Старушка накинула на Лизу свой платок, и когда дети собрались, она начала так:
– Вы спрашиваете, на каком языке говорил Господь с маленькими детьми; вероятно на том языке, который они все знали, то есть на их природном языке, иначе бы они его не понимали.
– А какой же был их язык? – спросили дети в три голоса.
– Еврейский, язык Авраама, Иосифа, Моисея и царя Давида.
– А не русский? – медленно проговорил Миша.
– Во времена Господни, не только русского языка, но и самих русских еще и в помине не было, – отвечала старушка.
– Бабушка, меня очень удивляет, отчего Господь жил и родился у евреев; чем же они были лучше других народов? – спросила Аля, – они убили Господа и убивали Его пророков!

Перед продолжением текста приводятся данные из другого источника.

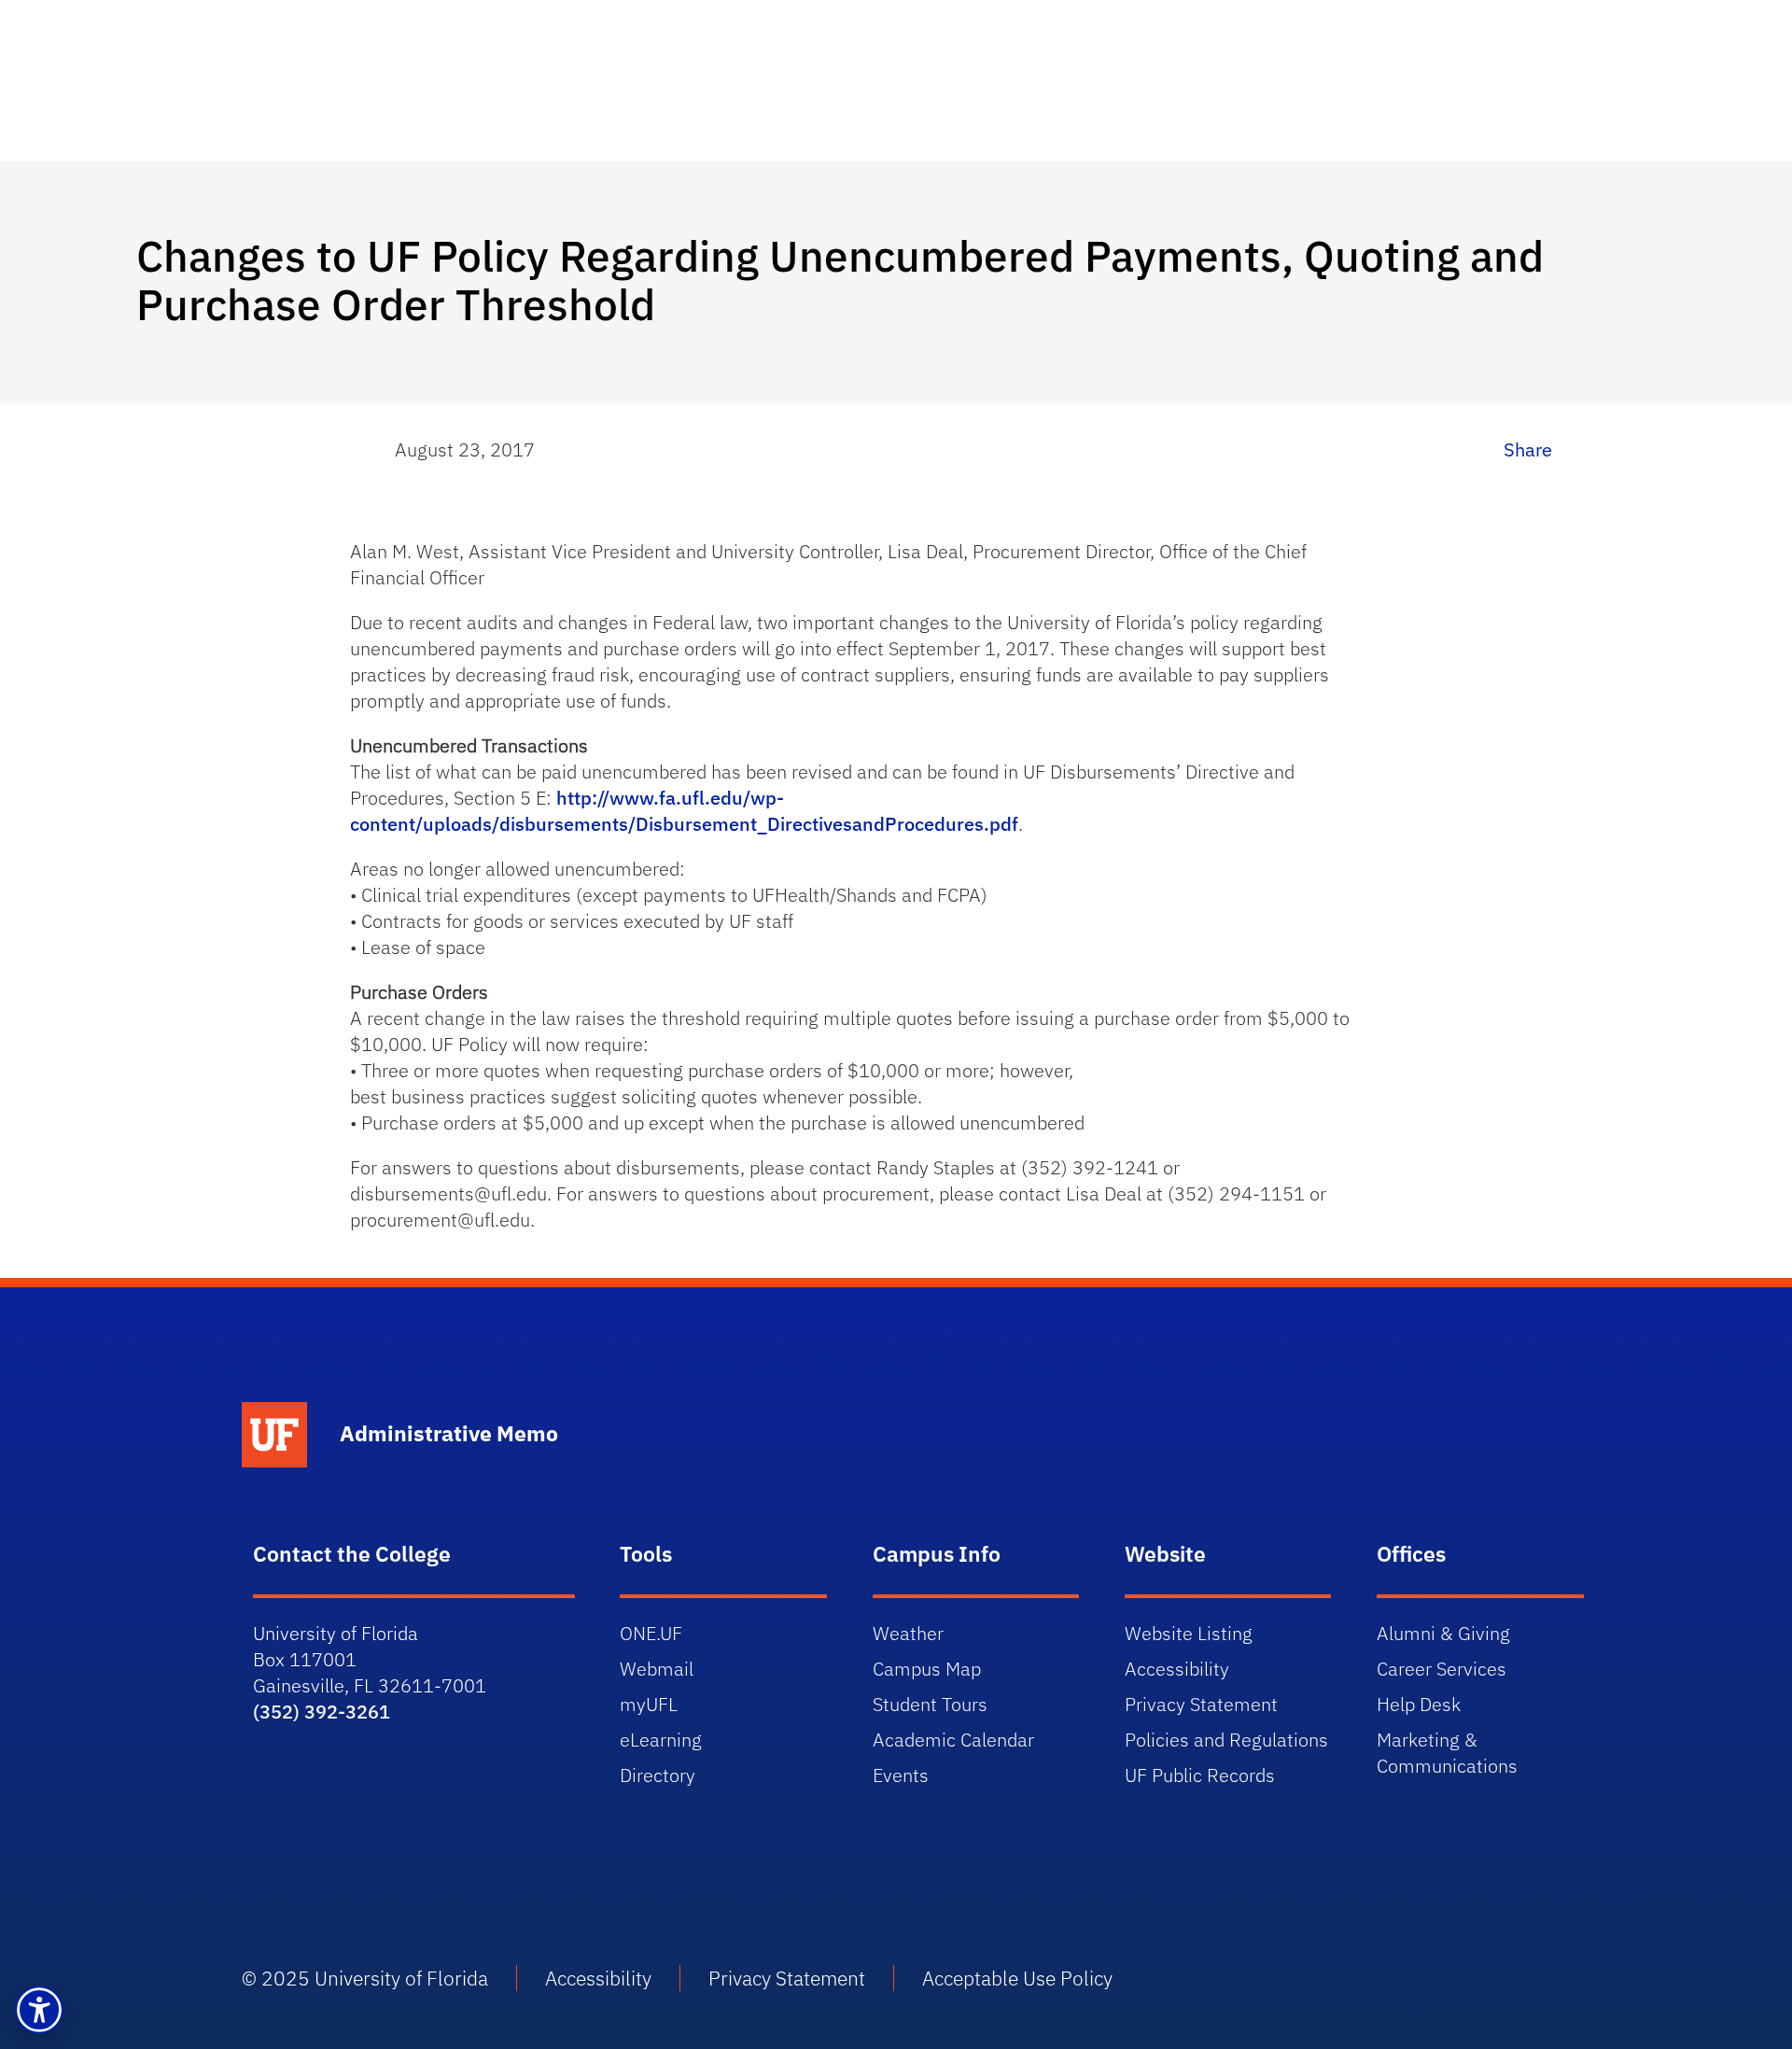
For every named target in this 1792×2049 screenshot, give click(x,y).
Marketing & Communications (1447, 1752)
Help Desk (1419, 1704)
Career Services (1441, 1668)
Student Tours (930, 1704)
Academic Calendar (953, 1739)
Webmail (656, 1668)
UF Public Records (1200, 1775)
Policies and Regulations (1226, 1739)
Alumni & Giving (1443, 1633)
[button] (39, 2010)
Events (901, 1775)
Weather (908, 1633)
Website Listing (1189, 1633)
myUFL (649, 1704)
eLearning (661, 1739)
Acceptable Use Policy (1017, 1978)
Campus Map (927, 1668)
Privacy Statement (1201, 1704)
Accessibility (1177, 1668)
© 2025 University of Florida (365, 1978)
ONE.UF (651, 1633)
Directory (657, 1775)
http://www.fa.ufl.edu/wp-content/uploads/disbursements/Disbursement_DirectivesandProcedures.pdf (684, 810)
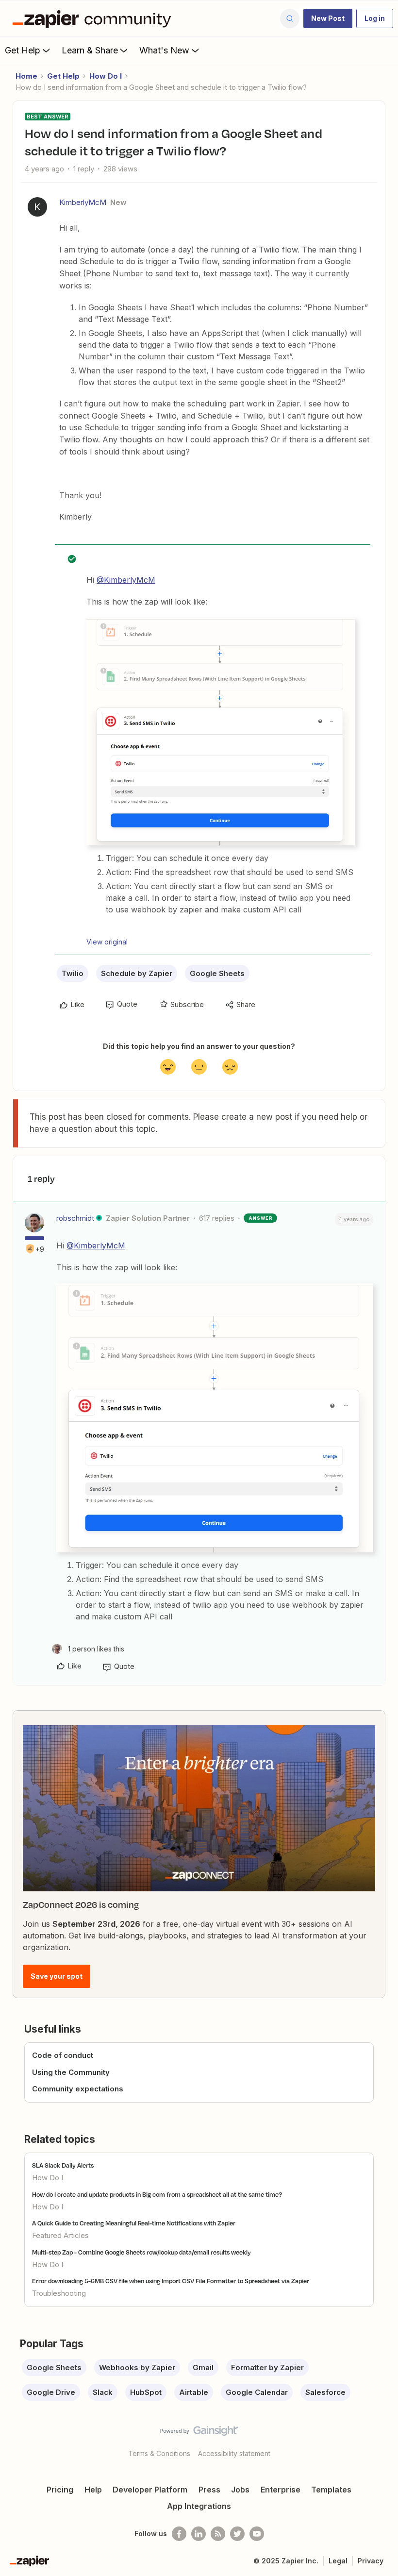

– Да уже тем были они лучше, моя Аличка, что сберегли ветхозаветное слово Божье и что между ними были люди, ждавшие пришествия Господня!
– Так Господь не с нами жил, — вздохнув сказала Саша, – а я думала, Он наш!
– И Он наш, и мы Его. Господь пришел на землю не для одного народа, а для всех; если евреи Его распяли, то язычники с радостью приняли Его ученье, назвались, по Его имени, христианами, и многие из них пожертвовали жизнию за имя его и за святое ученье Христа, которое зовут христианской верой. Вере этой учили апостолы, то есть ученики Господни, которые везде сопровождали Его, видели все, что Он делал, слышали все, чему учил, и по вознесении Его на небо, пошли учить в те земли, где народ, по отдаленности своей, не мог видеть и слышать самого Господа. Почти все они умерли мученической смертью. Четверо апостолов написали все то, что видели и слышали от Господа; эти четыре списка называются: радостью, благою вестью, а по-гречески Евангелием. Звали же этих четырех евангелистов: Матфеем, Марком, Лукой и Иоанном; писали они, одни по-еврейски, другие по-гречески; греческий язык был тогда самый общий и любимый всеми народами; для нас же, как я сказала, Евангелие переведено на славянский. С Рождества Христова прошло восемнадцать с половиною веков, а в каждом веке сто лет, если же считать годами, то будет тысяча восемьсот лет, да из девятнадцатого века мы уже прожили семьдесят три года. Так вот, дети, сколько лет прошло с Рождества Христова! Ну, теперь полно нам толковать. Пора спать!
И бабушка поднялась с места, спроваживая детей в постели.
– А с тобой, дитя мое, нам сегодня не удалось почитать, – говорила старушка Але, – до другого раза.
– Не удалось. Душечка! Да я к тебе скоро приеду. Папочка очень любит, когда ты зовешь нас к себе, и дядя также, и тетя Ольга Борисовна. Знаешь ли, бабушка, мы бы к тебе еще чаще ездили, да папа боится, что ты устаешь с нами!
– Нет, Аля, скажи отцу, что для меня радость и отдых быть с вами, – задумчиво ответила бабушка, прощаясь со внучкой.
Дети разошлись; старушка походила еще с четверть часа по комнате. Передумывая разговор свой со внуками; потом, подойдя к столу, бережно закрыла Евангелие и вздохнув из глубины души, сказала: «Пошли, Господи, доброе семя на добрую почву!».